Gage wasn’t the only one in our side-by-side rental houses having sex for the first time after their loss.
“I’m surprisingly okay, but I suppose that’s because Derek and I waited until I felt ready. Even though part of me is aching for other reasons. Patrick is very much on my mind, as always.”
“I understand. He’s part of everything, even your relationship with Derek.”
“Yes, he is, and I’m so glad to be with people who understand how strange it all is.”
“Thank goodness for the Wild Widows.”
“I say that every day.”
Hallie, Joy and Kinsley join us on the sofa.
“Are we talking about how Roni feels after having sex with Derek for the first time?” Joy asks, sparking laughter.
“What would we do without you, Joy, to cut through the bullshit?” Hallie asks.
“You’d all be floundering around like fools, wanting to know the deets, but too afraid to ask,” Joy says. “That’s why you need Mama Joy around. Tell us everything and leave nothing out.”
Roni giggles at the intense look Joy gives her. “It was great—and heartbreaking at the same time.” She shrugs. “You know what I mean.”
“We do.” Kinsley lost her husband to pancreatic cancer and is raising their two kids on her own now. “I haven’t gotten there yet, but I hope maybe someday I will.”
“You will, Kins,” I assure her. “Of course you will.”
“I’m not sure I want to.
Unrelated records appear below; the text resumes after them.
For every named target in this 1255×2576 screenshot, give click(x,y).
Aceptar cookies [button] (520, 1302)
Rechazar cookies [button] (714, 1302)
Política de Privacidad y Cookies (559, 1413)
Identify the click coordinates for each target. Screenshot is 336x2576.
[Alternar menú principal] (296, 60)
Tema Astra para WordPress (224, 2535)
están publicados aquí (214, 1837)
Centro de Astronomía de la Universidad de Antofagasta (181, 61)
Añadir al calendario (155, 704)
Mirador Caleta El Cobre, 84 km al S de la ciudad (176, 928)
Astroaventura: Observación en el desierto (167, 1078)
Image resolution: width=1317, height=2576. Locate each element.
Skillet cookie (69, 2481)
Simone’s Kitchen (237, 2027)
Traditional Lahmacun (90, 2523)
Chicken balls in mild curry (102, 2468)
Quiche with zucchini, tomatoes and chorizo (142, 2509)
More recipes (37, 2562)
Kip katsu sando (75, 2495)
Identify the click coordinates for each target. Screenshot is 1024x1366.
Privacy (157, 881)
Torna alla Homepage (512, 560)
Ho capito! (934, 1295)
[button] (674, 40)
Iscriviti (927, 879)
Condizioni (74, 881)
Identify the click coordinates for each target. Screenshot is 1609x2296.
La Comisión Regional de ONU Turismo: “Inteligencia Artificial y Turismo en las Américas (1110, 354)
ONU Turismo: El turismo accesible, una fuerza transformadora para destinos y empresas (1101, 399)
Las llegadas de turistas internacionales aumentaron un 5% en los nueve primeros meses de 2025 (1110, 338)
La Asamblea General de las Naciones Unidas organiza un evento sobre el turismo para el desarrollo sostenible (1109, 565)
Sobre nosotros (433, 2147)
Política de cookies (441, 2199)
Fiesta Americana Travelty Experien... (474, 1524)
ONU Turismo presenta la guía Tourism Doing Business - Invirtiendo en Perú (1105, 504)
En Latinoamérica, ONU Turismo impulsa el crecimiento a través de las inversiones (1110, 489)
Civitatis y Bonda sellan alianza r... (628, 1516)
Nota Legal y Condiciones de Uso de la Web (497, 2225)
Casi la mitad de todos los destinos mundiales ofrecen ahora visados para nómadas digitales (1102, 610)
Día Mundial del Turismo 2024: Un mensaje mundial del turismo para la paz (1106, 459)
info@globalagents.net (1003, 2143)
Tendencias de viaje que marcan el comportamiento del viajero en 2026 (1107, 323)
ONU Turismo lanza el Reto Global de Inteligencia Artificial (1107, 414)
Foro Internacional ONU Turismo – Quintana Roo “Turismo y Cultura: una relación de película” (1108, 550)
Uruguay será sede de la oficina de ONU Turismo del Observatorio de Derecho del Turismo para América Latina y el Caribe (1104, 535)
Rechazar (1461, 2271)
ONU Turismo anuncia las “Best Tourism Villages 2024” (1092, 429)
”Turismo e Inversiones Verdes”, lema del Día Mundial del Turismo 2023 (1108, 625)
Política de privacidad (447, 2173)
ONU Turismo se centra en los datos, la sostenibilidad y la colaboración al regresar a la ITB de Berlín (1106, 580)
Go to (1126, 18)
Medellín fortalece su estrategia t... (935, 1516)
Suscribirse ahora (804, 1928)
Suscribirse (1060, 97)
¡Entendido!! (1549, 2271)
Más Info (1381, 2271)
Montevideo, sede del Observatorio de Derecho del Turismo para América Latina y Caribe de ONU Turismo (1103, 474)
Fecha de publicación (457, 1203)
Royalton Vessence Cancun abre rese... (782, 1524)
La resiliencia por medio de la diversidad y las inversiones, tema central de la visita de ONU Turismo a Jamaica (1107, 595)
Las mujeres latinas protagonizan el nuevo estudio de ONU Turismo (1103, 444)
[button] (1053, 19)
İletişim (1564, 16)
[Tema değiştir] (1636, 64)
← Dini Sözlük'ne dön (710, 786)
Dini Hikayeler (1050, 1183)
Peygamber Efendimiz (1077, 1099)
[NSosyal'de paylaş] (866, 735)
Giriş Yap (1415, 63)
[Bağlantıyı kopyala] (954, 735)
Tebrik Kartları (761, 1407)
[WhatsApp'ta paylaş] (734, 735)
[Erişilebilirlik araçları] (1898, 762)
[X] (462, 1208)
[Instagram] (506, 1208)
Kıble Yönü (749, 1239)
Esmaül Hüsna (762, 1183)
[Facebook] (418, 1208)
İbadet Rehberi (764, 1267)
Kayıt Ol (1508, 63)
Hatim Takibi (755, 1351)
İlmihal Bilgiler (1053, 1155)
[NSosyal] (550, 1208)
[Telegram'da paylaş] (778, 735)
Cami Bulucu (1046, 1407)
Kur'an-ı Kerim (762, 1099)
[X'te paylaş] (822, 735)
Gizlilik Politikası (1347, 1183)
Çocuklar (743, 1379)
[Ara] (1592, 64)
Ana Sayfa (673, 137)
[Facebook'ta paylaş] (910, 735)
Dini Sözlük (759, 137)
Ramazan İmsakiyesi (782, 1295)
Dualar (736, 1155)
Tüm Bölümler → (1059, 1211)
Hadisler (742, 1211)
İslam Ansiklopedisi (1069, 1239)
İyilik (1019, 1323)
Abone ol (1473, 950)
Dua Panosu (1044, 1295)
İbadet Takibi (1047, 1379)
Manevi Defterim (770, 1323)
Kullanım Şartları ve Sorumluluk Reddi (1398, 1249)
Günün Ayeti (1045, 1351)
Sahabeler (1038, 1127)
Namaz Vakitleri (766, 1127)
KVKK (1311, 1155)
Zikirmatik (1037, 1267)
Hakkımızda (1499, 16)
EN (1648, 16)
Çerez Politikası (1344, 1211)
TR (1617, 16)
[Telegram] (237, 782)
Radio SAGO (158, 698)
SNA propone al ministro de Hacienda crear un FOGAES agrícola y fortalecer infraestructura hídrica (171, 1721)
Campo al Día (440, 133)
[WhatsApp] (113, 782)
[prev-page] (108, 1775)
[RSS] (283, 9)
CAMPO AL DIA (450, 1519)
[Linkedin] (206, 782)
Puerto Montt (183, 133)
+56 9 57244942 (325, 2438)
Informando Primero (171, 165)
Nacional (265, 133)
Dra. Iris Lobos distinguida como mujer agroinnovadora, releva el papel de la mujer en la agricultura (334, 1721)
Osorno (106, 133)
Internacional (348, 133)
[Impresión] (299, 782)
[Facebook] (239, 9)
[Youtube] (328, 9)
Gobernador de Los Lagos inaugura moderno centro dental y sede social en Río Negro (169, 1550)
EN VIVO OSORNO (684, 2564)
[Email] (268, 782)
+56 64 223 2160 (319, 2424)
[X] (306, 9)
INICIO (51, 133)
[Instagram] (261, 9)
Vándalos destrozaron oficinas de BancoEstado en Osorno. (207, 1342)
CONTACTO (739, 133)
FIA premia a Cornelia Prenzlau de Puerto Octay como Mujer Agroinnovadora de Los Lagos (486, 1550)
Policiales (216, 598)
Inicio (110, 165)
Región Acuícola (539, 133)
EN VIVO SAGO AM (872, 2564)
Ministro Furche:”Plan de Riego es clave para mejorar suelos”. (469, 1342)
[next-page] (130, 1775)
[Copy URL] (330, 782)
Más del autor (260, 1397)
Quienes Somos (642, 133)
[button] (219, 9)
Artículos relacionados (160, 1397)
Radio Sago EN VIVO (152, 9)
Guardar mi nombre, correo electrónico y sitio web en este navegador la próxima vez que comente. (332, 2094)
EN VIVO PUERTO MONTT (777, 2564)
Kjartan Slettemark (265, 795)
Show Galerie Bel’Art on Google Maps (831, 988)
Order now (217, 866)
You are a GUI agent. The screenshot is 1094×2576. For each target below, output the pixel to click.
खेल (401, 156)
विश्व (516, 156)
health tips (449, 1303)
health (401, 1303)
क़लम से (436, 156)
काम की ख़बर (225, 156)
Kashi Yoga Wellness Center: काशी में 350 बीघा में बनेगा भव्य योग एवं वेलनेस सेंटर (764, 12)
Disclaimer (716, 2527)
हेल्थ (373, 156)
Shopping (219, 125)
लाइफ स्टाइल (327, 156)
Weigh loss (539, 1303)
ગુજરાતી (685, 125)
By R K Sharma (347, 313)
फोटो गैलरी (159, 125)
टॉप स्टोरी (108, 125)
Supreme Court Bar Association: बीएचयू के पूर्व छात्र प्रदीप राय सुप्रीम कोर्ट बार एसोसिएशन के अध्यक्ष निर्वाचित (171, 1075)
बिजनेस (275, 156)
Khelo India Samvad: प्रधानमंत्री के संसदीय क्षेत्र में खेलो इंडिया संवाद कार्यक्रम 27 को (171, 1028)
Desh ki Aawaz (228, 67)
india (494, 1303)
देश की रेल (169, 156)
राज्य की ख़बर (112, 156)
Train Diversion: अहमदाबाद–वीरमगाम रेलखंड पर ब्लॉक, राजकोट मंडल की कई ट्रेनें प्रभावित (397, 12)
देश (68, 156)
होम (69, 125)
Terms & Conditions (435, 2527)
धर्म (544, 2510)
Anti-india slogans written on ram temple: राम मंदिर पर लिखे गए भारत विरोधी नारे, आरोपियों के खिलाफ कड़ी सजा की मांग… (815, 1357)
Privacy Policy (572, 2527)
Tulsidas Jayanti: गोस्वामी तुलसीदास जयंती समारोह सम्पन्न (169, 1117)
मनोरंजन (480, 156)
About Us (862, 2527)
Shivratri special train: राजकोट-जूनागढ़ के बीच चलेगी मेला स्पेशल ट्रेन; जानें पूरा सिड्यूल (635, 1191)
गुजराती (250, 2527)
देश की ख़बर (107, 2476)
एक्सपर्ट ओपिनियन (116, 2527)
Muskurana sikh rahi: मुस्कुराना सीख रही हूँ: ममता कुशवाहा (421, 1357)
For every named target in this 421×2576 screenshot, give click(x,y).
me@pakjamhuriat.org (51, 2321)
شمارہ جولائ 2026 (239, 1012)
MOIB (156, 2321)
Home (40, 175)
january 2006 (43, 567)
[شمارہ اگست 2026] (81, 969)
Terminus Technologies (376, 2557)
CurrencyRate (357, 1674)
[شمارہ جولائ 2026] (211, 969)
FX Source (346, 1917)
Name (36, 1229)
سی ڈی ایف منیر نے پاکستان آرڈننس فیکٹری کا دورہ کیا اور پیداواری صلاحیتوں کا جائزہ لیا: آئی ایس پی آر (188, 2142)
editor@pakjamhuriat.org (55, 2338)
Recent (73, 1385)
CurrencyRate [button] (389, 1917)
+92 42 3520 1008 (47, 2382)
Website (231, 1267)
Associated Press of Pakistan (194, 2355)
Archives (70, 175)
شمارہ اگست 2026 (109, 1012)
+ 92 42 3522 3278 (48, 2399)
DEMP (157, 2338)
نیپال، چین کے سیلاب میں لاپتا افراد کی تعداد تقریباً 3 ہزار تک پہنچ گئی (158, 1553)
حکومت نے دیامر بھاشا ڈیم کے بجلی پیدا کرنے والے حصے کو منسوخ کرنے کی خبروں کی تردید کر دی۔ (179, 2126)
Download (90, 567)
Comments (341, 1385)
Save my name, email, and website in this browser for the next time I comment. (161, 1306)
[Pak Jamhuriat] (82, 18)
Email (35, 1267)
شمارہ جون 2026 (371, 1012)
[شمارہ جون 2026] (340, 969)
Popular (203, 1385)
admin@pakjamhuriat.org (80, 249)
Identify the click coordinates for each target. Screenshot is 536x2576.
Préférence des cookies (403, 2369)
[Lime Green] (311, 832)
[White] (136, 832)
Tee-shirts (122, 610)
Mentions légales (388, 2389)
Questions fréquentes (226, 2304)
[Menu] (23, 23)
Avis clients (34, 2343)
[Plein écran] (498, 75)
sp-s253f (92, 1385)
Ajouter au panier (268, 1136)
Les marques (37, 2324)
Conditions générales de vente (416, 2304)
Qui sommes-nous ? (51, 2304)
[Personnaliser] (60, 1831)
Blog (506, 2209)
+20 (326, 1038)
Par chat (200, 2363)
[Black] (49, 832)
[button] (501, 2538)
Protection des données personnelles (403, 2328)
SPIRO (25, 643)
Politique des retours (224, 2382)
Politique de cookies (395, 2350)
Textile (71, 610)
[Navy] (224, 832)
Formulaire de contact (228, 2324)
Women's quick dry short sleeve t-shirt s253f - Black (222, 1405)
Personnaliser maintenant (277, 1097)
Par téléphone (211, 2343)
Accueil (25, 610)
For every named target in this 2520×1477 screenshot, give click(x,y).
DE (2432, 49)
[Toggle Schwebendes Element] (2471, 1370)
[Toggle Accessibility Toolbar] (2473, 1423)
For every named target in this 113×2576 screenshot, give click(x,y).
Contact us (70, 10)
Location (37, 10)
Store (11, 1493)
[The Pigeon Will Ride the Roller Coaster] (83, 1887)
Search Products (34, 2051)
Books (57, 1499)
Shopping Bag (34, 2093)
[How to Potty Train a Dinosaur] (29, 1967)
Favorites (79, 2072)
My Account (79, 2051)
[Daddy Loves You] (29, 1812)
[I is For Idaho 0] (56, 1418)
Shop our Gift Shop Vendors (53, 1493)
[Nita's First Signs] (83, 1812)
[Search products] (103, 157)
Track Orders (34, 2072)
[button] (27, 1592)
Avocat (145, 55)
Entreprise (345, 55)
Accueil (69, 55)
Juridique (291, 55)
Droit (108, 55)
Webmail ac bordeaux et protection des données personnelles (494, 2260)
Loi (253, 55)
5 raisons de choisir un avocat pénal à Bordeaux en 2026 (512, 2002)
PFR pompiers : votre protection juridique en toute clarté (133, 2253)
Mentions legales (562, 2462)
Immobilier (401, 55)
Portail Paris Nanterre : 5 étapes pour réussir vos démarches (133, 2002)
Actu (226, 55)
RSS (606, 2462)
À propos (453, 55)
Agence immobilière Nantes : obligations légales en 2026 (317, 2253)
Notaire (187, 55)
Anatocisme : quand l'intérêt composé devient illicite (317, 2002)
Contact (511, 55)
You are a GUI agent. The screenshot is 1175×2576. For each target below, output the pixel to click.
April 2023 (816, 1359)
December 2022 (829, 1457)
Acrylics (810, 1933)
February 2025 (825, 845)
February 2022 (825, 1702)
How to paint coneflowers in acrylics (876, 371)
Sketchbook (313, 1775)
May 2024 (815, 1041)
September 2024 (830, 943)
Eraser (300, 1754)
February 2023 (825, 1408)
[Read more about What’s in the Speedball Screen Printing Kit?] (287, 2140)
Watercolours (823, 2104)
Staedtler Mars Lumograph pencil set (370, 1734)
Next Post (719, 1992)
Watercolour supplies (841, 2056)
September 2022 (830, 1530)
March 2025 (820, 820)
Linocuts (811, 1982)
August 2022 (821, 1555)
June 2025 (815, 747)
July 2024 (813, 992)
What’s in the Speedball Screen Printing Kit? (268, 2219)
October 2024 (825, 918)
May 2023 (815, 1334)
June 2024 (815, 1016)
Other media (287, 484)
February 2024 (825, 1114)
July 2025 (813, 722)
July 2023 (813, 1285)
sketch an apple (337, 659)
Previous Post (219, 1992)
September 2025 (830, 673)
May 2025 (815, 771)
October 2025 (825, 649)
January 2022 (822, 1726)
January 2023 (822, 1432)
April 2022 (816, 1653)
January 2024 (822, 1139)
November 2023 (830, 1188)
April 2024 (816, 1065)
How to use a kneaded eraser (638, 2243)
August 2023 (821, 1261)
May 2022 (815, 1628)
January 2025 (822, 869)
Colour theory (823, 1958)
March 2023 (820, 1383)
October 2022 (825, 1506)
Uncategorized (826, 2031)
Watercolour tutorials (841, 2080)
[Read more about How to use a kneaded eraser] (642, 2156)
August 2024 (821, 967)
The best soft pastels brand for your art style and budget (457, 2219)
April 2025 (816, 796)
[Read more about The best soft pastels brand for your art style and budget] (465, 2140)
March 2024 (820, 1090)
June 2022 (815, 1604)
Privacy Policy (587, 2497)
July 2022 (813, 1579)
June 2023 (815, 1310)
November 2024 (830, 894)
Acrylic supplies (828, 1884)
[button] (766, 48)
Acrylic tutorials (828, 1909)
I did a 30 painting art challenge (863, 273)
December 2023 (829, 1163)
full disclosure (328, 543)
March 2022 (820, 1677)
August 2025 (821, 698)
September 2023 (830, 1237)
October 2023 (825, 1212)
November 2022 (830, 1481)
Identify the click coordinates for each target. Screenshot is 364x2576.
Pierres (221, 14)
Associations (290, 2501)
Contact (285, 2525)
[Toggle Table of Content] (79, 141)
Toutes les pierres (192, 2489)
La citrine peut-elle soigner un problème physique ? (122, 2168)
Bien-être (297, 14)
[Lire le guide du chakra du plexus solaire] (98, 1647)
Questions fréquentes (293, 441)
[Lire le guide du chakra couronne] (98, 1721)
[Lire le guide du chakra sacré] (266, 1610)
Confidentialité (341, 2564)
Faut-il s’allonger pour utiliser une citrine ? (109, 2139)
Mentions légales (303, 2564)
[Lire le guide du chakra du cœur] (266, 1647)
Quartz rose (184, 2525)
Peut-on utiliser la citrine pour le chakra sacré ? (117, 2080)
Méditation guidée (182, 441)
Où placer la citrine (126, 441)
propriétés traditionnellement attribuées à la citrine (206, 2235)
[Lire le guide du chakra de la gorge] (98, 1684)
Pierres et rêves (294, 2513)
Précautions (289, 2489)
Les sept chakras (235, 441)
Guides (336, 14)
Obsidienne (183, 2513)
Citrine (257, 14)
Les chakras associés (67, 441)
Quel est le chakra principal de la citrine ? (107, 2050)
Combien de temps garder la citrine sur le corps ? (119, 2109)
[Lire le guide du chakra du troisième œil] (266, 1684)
The thought of starting over again with someone new is just so… exhausting.”
“It is when it’s not the right person,” Hallie said.
“Have you been holding out on us, girl?” Joy asks.
“No, no,” Hallie says, laughing. “I just remember all the dating I did before I met Gwen and how different it was from the start with her.”
“I know what you mean,” Kinsley says. “It was like that when I met Rory, too. Instantly different.”
“Whereas I couldn’t stand Mike when I first met him,” I confess.
“Seriously?” Hallie asks. “I’ve never heard you say that before.”
“He was an obnoxious jerk. Later, I found out it was because he liked me and was so nervous, he acted like an idiot.” I smile as I recall another long-ago beach weekend with friends. “Fortunately, he got it together and showed me his true self before I could run from him screaming.”
“That’s so sweet,” Kinsley says. “That he was so nervous, he lost his shit.”
“I found out later that our friends had told him they wanted to fix him up with me, and when he saw me for the first time, he always said he fell instantly in love and then nearly ruined it completely.”
“I love that,” Roni says with a sigh.
“I was his first real girlfriend,” I tell them. “I had to teach him everything. From when to bring flowers to a woman—not only after a fight—to the difference between sex and romance to where the clitoris is located. You name it, I taught him, and he was a very willing student.”
The girls lose it laughing at the wordclitoris, and my heart aches for him as I recall those long-ago days and nights with Mike. He’d had sex before me, but I taught him the difference between basic sex and great sex. However, I’ve never had as many orgasms in my life as I did last night, but I can’t tell them that. I won’t tell anyone that. And I’ll never tell them about the heartbreak Mike later brought to our fledgling marriage when he decided to test his newfound knowledge on someone else. I try not to think about that dark time in our otherwise happy life together, or the excruciating effort it took to put our relationship back together.